Relaxant actions of viprostol and prostaglandin E2 on tracheal muscle and their effects on calcium influx

• Published in: Prostaglandins Vol. 36; no. 1; pp. 115 - 123
• Main Authors: Lai, F M, Cobuzzi, A, Tanikella, T, Cervoni, P
• Format: Journal Article
• Language: English
• Published: United States 01.07.1988
• Subjects: Animals; Calcium - metabolism; Calcium Chloride - pharmacology; Carbachol - pharmacology; Dinoprostone - analogs & derivatives; Dinoprostone - pharmacology; Guinea Pigs; Isoproterenol - pharmacology; Macaca fascicularis; Male; Muscle Contraction - drug effects; Muscle Relaxation - drug effects; Trachea - drug effects; Trachea - metabolism; Verapamil - pharmacology
• ISSN: 0090-6980
• DOI: 10.1016/0090-6980(88)90107-4

The relaxant effect of viprostol was studied in monkey and guinea-pig tracheal muscle rings in vitro and compared to that of prostaglandin E2 (PGE2), isoproterenol (ISO) and verapamil (guinea-pig trachea only). Viprostol, PGE2, ISO and verapamil produced a concentration-dependent relaxation of carbachol-contracted tracheal preparations.

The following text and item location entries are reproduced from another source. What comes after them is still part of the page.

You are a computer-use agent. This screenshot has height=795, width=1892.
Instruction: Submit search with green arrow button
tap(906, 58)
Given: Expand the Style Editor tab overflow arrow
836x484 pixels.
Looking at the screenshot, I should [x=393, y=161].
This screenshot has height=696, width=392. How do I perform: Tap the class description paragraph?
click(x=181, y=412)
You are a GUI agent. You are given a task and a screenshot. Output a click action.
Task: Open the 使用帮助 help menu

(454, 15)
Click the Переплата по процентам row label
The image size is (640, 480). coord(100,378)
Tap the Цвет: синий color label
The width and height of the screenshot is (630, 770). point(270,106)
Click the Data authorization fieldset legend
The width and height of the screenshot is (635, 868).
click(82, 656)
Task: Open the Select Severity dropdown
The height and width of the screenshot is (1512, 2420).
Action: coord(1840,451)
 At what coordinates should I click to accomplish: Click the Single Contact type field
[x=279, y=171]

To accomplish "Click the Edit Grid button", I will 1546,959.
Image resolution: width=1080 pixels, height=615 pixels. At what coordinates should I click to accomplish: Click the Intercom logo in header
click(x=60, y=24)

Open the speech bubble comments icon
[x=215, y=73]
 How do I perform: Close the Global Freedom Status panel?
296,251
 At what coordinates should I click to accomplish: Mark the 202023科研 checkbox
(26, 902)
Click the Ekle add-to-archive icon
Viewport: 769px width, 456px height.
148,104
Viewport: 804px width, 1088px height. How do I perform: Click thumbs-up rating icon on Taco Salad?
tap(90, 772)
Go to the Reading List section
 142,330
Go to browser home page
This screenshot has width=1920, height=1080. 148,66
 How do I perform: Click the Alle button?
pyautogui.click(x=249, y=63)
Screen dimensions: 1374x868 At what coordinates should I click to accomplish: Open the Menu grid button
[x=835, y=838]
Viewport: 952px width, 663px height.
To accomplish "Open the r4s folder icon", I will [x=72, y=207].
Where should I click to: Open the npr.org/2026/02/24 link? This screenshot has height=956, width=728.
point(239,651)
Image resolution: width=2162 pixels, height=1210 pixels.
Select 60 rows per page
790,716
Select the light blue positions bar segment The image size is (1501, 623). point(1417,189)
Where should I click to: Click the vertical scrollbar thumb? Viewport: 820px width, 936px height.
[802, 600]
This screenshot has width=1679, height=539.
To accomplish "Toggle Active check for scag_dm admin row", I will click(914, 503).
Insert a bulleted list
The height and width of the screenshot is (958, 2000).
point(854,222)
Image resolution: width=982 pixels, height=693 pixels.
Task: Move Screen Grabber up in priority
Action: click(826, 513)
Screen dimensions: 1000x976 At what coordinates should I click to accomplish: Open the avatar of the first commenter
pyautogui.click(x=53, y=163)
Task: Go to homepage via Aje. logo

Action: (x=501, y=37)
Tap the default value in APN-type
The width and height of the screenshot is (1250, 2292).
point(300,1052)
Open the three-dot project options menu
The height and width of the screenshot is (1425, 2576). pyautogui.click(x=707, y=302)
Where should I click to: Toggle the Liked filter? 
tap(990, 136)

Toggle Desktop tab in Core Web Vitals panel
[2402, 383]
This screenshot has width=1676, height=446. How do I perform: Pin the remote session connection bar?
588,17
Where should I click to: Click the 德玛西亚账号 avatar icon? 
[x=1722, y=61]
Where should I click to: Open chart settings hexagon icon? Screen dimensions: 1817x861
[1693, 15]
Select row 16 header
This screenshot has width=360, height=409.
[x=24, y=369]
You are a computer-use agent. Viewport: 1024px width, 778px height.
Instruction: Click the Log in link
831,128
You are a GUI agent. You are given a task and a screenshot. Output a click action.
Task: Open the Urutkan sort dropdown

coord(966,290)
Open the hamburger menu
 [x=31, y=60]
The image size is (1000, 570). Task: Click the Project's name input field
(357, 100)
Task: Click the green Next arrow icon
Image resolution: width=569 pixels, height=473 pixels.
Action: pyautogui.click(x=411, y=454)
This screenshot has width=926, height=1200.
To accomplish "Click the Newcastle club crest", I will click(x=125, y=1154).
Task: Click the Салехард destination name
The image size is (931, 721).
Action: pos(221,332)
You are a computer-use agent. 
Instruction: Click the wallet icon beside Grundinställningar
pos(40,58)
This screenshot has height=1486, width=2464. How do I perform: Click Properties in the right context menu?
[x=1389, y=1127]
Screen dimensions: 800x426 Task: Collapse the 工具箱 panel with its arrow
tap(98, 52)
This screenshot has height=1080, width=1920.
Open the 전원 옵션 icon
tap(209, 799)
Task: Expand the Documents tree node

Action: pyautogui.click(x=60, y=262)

The rank order of potency in monkey trachea was viprostol = ISO greater than PGE2, while in guinea-pig treachea it was ISO greater than viprostol greater than PGE2 greater than verapamil. The relaxant effect of viprostol or PGE2 was not antagonized by propranolol, suggesting that beta-adrenoceptors are not involved. Epithelium removal did not affect the bronchorelaxant effects of viprostol, PGE2 or ISO. In K+-rich, Ca++-free Krebs solution, preincubation with an IC30 of verapamil antagonized CaCl2-induced contractions while an IC30 of viprostol, PGE2 or ISO did not. Preincubation with an IC90 of viprostol, PGE2 or ISO produced 0.5, 0.5 and 1.0 log unit shifts to the right of the CaCl2 concentration response curves, respectively. At this concentration, viprostol did not reduce the maximum effect of CaCl2, but PGE2 and ISO reduced it approximately 20%. However, preincubation with an IC90 of verapamil completely abolished the CaCl2 contraction. In conclusion, viprostol is a potent bronchodilator whose effect does not depend on the epithelium, beta-adrenoceptors or antagonism of Ca++ influx. Whether the bronchodilator effect of viprostol is via intracellular sequestration of calcium as that of PGE2 remains to be studied.